__The data__.
● ● ● ●

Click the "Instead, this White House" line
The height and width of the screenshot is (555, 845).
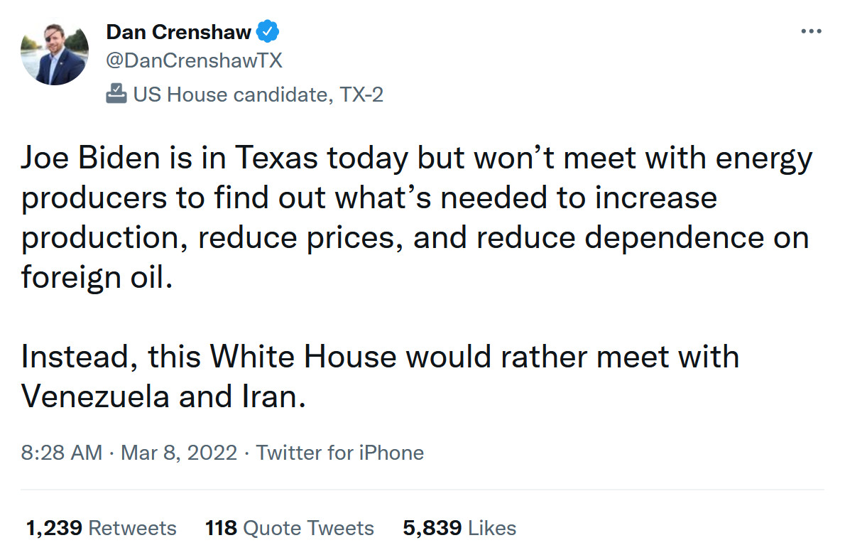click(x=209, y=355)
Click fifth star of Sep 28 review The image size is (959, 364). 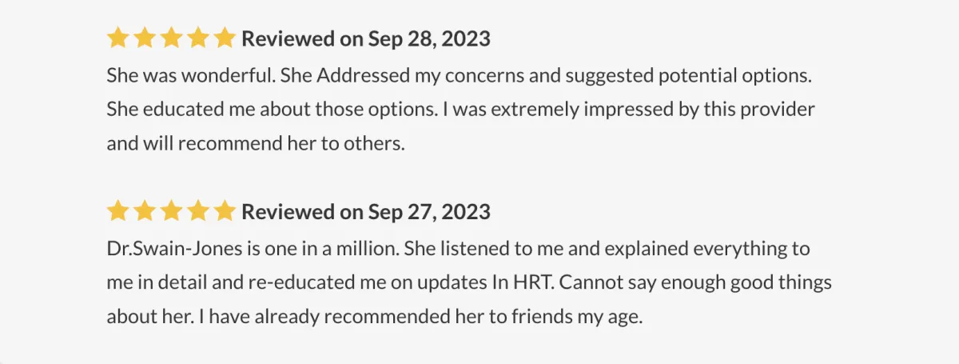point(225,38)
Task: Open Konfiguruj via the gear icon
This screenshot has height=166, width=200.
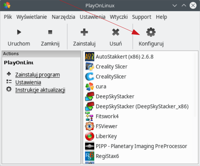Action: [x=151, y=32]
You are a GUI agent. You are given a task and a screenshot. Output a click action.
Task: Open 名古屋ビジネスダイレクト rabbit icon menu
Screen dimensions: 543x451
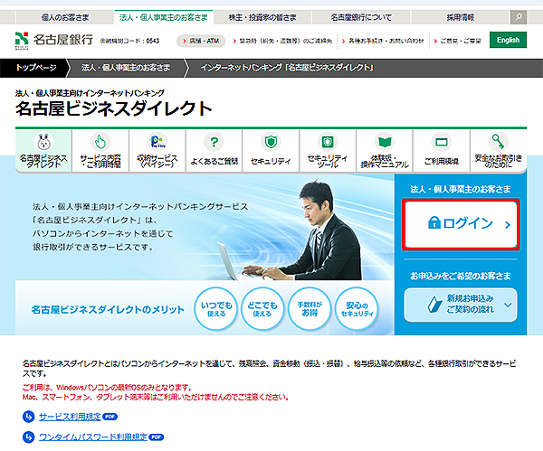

● ● ● ●

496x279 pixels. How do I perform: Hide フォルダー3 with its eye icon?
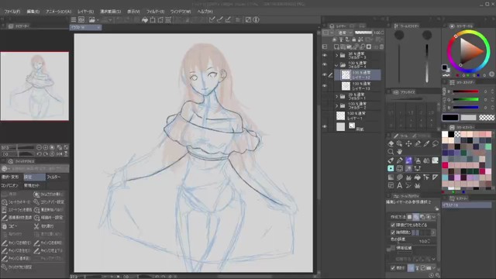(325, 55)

● ● ● ●

Leaving out each picture, repeat exactly the lines above from the one that contains "Task: Open Konfiguruj via the gear icon" through the one that contains "Screen dimensions: 543x451".

__Solved exercise__.
Task: Open Konfiguruj via the gear icon
This screenshot has height=166, width=200.
Action: [x=151, y=32]
You are a GUI agent. You are given a task and a screenshot. Output a click action.
Task: Open 名古屋ビジネスダイレクト rabbit icon menu
Screen dimensions: 543x451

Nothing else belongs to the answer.